The TTC Router is currently in private preview. Request access to get started.

TTC Router

The Token Company's AI router — OpenAI-compatible endpoint with built-in compression, powered by Stripe AI Gateway and DeepInfra.

The TTC Router is a drop-in replacement for the OpenAI /chat/completions endpoint.

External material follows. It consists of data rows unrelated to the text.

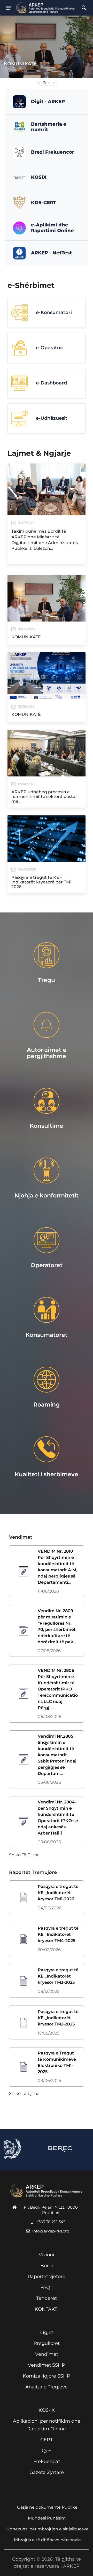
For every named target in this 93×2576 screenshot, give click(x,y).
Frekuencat (46, 2461)
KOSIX (39, 177)
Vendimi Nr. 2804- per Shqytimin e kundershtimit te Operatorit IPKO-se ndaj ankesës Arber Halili (58, 1818)
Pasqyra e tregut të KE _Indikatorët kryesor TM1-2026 (58, 1892)
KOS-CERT (43, 202)
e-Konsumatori (54, 312)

Every message is automatically compressed before being forwarded to your chosen LLM provider — no extra code needed.

Usage

Point the OpenAI SDK at our base URL and prefix your model with the provider name.

from openai import OpenAI

client = OpenAI(
    base_url="https://api.thetokencompany.com/v1",
    api_key="ttc-...",
)

response = client.chat.completions.create(
    model="openai/gpt-5.4",
    messages=[
        {"role": "system", "content": "You are a helpful assistant."},
        {"role": "user", "content": "Your long prompt goes here..."},
    ],
)

print(response.choices[0].message.content)

Supported models

20%

Prices per 1M tokens — no markup. Effective input prices are estimated based on typical compression savings.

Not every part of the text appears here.